The River Witch by Kimberly Brock

Author:Kimberly Brock
Language: eng
Format: epub
Publisher: BelleBooks Inc.
Published: 2015-04-06T00:00:00+00:00


Chapter Eleven

Roslyn

JB came the next morning and started my training in the art of cast fishing. He brought a carefully knotted net he’d made himself when he was younger, and I spent hours doggedly attempting to get the swing of the net while he visited with Damascus, who bloomed under his attention. The clench she’d been living in eased almost immediately with JB’s cornball jokes and the way his big hand ruffled her hair.

I stood ankle deep in the cool river and watched her giggle and blush and felt proud as a peacock at having devised this plan to get the young man out to the farm. By evening, I was exhausted and sore, and still lacked any grace in my casting, but I felt my catch was bountiful. I was feeling less haunted, knowing it was Damascus I’d been hearing on the riverbank, and not some vestige of my guilt. I was further surprised to hear JB join the blessing just after dusk. I’d gone to the house when I heard the two voices rise on the evening breeze.

But when JB didn’t show the second day, Damascus was worse than her prickly self. She pouted and growled, and I knew Ivy had gone. I braced myself for a hail of Trezevant fury and waited. But when Ivy Cain had been gone four days, and I hadn’t heard a peep, I began to venture back out, daring to resume my routines beyond the house and yard and Damascus’ patch.

Dawn hadn’t even lifted her skirt when I crept out of the house and made my way past the pumpkins to the river, following the water until the path veered inland. I’d discovered a clear way leading from the house to the shell ring, which was not a quarter of a mile away if my guess was right. I’d gone there several times to stand on the lip of the shell ring and look down over the open water of the Atlantic and a shallow, flat beach that began at the base of the ledge some four or five feet below. Standing there, I felt unbound, like the air was charged up. I wanted to see that place at daybreak.
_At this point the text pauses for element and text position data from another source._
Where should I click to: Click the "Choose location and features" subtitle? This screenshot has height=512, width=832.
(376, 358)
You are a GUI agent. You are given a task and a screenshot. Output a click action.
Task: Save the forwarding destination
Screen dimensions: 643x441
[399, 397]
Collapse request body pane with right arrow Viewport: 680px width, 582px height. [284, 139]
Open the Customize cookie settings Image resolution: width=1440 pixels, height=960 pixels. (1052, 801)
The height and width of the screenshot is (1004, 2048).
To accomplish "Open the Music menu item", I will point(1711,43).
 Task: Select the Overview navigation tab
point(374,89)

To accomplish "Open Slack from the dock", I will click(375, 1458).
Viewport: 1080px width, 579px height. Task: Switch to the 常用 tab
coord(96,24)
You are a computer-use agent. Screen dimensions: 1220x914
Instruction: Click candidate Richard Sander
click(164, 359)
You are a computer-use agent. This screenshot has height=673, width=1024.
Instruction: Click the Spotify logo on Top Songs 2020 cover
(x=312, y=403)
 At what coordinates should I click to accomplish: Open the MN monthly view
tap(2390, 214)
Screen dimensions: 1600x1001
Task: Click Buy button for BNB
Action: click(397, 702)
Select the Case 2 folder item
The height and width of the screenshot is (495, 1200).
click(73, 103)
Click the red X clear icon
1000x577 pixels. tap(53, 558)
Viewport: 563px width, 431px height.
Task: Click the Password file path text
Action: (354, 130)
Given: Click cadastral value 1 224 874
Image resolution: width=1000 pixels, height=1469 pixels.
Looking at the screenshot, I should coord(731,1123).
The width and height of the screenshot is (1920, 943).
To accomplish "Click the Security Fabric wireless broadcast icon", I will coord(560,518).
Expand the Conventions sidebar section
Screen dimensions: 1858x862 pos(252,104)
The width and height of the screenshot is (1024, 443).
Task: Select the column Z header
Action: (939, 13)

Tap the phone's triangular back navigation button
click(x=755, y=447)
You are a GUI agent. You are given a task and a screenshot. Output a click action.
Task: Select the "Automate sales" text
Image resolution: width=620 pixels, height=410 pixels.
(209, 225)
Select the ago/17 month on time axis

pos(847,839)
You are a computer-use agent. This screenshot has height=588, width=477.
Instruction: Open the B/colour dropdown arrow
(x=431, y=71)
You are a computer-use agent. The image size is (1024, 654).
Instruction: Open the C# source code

Granny’s tunes were swelling in my ears, and I stretched out in all kinds of ways. My chest opened. My hips and spine vibrated. That sun came up, glinting and proud, and it was a joy. I hummed with the song in my memory, singing the words I knew. The sight of all that blue and the warm, smooth air, reminded me of that day long ago, the last time we’d gone to Glenmary. I was twelve when I danced for the congregation, and it seemed there was a light like this one in my belly. That day, it lifted me outside myself.

The crowded sanctuary immediately came to mind, the earnest faces of the congregation as they endured the close quarters, Granny Byrne beside me, fanning determinedly with her bulletin the day the anthropologists from the University of Indiana came to see The Sacred Harp for themselves.